The International Association of Diabetes and Pregnancy Study Groups (IADPSG) defined GDM as any degree of low glucose tolerance first diagnosed during pregnancy [9]. The diagnosis of GDM was made by performing the 75 g oral glucose tolerance test (75 g OGTT) between 24 and 28 weeks. The diagnose criteria includes fasting plasma glucose (FPG) ≥ 5.1 mmol/l (92 mg/dL), 1-h plasma glucose ≥ 10.0 mmol/l (180 mg/dL), and 2-h plasma glucose ≥ 8.5 mmol/l (153 mg/dL). In this study, GDM patients should have normal LVEF (≥ 54%). Demographic and clinical data were routinely recorded before their recruitment. The patients have no history of relevant cardiovascular diseases or other metabolic diseases and deny smoking or drinking habit.
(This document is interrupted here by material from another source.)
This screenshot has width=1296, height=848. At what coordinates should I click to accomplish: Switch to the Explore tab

The method of conception was natural.
Clinical information
The age, body mass index (BMI), blood pressure (BP), heart rate (HR), gestational weeks, and blood glucose level of the study population were queried at their enrollment. BP was measured three times and averaged after at least ten minutes of rest. BP was measured in a silent room 5 to 10 min before echocardiography with an aneroid sphygmomanometer twice in a seated position, with the right arm at the level of the heart, after 5 min of rest.
Ultrasound protocol
Conventional echocardiography
Echocardiography was performed by two senior sonographers (Ziyao Li and Wei Li) on GE Vivid E9 and E95 (GE Medical Systems, Milwaukee, WI, USA) with an M5S probe (2.5 ~ 4.0 MHz). All data were averaged from three consecutive cardiac cycles. Patients with poor image quality were excluded before recruitment. Images were recorded and studied according to the recommendations of the American Society of Echocardiography [10].
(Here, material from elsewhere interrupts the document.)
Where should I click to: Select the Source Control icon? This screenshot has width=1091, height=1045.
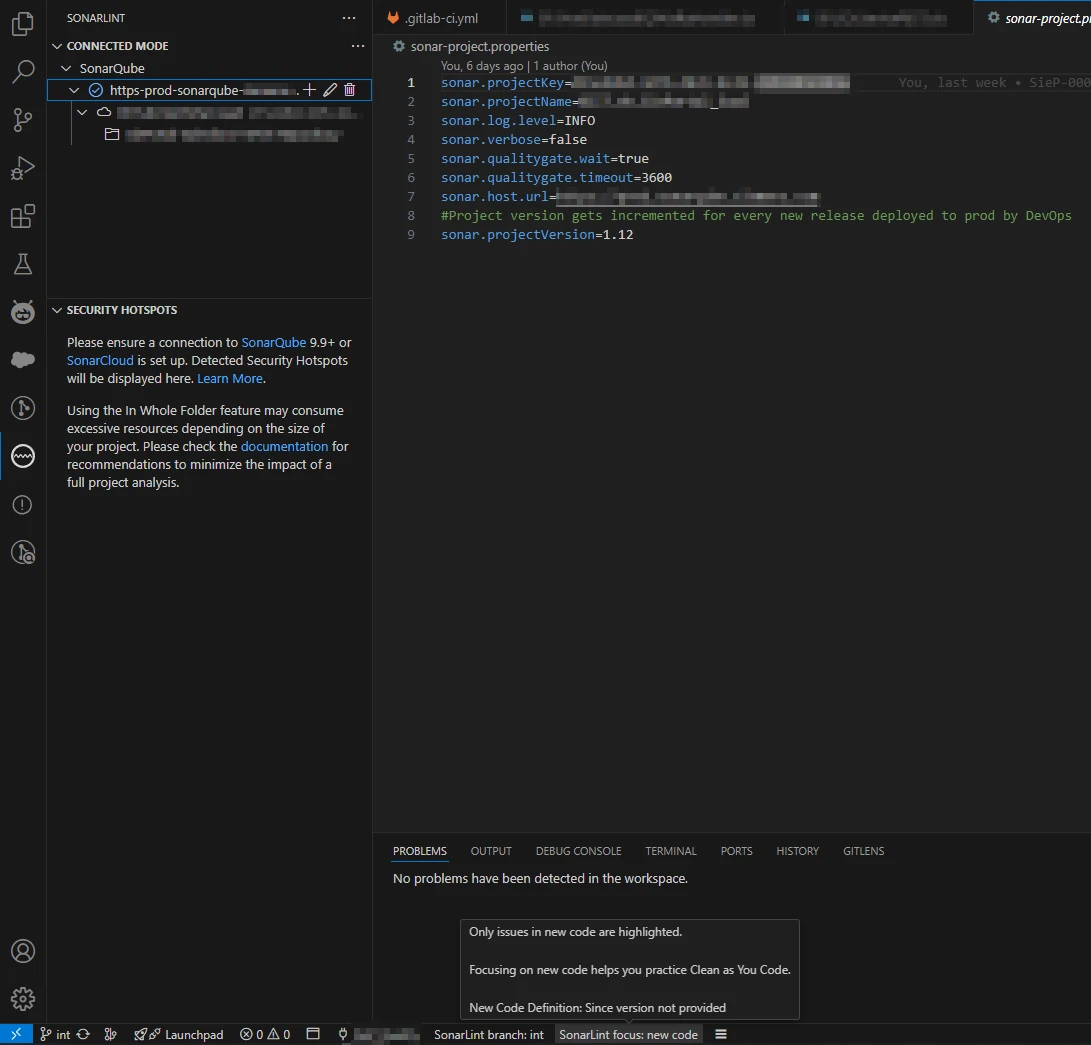[22, 120]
In the parasternal long-axis view, LV end-diastolic diameter (LVEDd), interventricular septum (IVS) thickness, posterior wall thickness (PWT), and LV end-systolic diameter (LVESd) were measured by M-mode echocardiography. LV mass (LVM) was calculated by using the Devereux formula [11]: LVM = 0.8 × {1.04 × [(LVEDd + IVS + PWT)3–LVEDd3]} + 0.6g. Relative wall thickness (RWT) was calculated using the formula RWT = 2 × (PWT/LVEDd). LVEF and LA volume (LAV) were measured using the biplane Simpson method. LVM, LAV, and stroke volume (SV) were indexed for body surface area (BSA) to get LV mass index (LVMI), LA volume index (LAVI), and stroke volume index (SVI), respectively. In the apical four-chamber view, pulse Doppler and tissue Doppler were performed to measure early diastolic mitral inflow velocity (E), and early diastolic annular velocity (e′). And mean e′ was the averaged velocity of the septal and lateral mitral annulus [12].
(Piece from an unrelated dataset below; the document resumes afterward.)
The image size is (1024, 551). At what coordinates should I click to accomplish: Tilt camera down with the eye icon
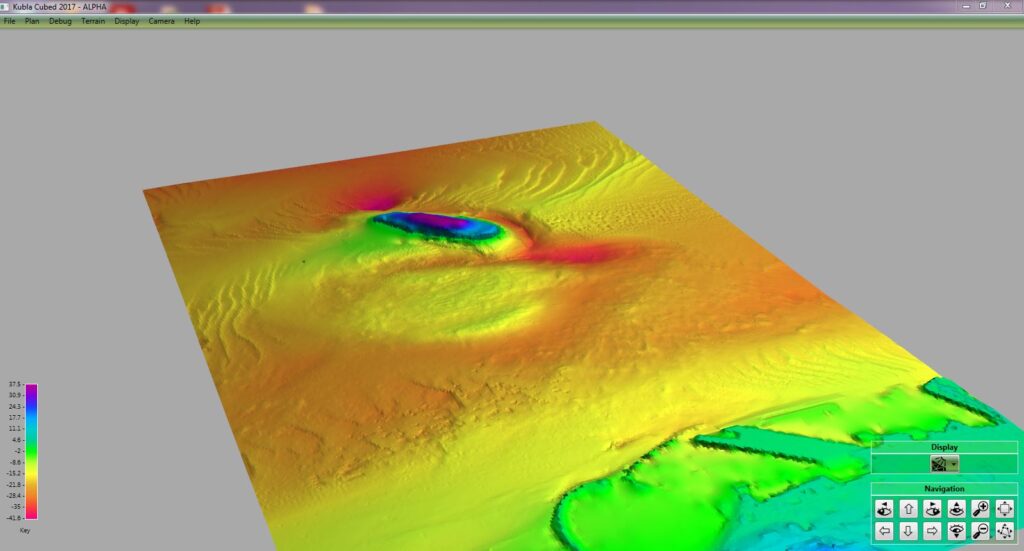pos(957,531)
Two-dimensional speckle tracking echocardiography
LV global longitudinal strain (LV-GLS) and LA phasic strain were analyzed offline using EchoPAC software (version 203, GE Healthcare, Horten, Norway). Allow the patient to hold their breath to get ultimate images of three consecutive cardiac cycles at a frame rate ≥ 60 frames per second. The 2D-STE measurements were performed by two physicians in a double-blinded manner for intraclass correlation coefficients (ICC) testing.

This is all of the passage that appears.